My father was not one to be uninvolved. I think he would have enjoyed talking shop with my wife’s father, chatting about families, retirement, politics. I picture him still drawing, only now putting the stuff up on Instagram; getting after me to write more; finding a part-time job somewhere to enjoy during his retirement. He’d be amazed if he came back now to learn that they made three more Star Trek series, five more Star Wars films, and that my Atari 2600 games had eventually morphed into near-photo-realistic experiences, influenced heavily by the mainstreaming of anime – which he only saw on the fringes of popular culture, or else in dumbed-down, highly-edited versions for children such as Battle of the Planets, Star Blazers, or Speed Racer.
In our family he was the “everyday” cook – Mom handled holidays for the most part, and the rest of the time Dad was playing culinary Frankenstein, cadging ingredients into an impromptu family dinner. It’s been a long time since we’ve done that, and not just because all three of us kids are adults now.

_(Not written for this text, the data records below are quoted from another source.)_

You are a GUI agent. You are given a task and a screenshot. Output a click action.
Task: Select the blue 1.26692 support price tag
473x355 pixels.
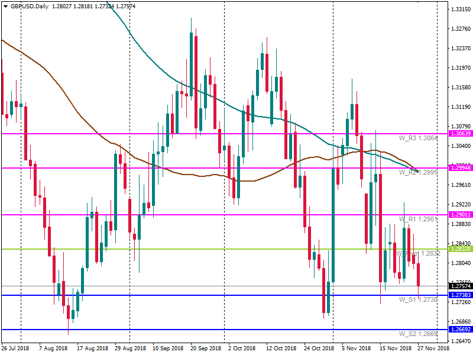click(x=459, y=330)
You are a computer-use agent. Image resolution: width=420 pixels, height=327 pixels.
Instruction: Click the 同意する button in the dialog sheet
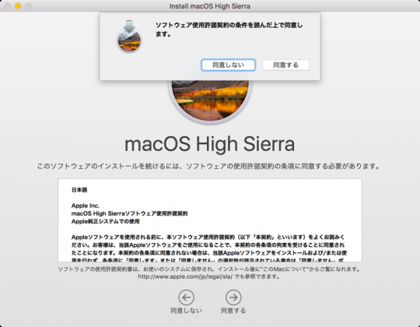click(285, 65)
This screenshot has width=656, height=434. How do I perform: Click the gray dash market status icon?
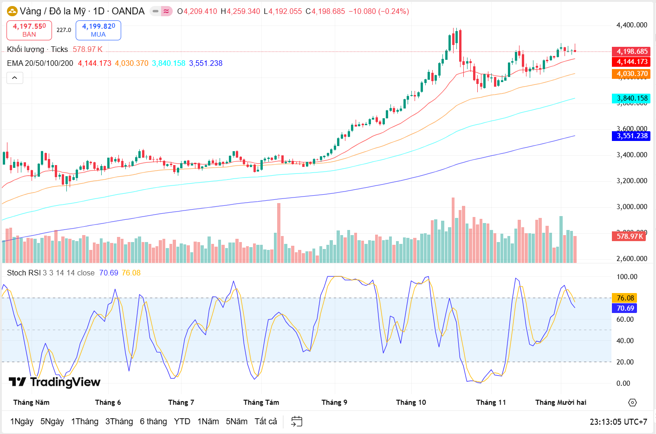pyautogui.click(x=156, y=11)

He’d be stopping by during the season, jibing me for going over the top with holiday gift-giving while steadfastly forgetting that he’s the source of that habit of mine; in turn we’d tease him because his normal gruff baritone became a Michael McDonald falsetto whenever he sang. And he would laugh and sing anyway, because he loved music and it was nearly always playing in our home. He probably would have bought one of the earliest iPods and kept up with the technology the whole time, while figuring out a way to get all his albums, cassettes, and 8-tracks digitized – because why should you pay for it all twice?
I am now two years and several weeks older than he was when he passed away, twenty-five years ago today.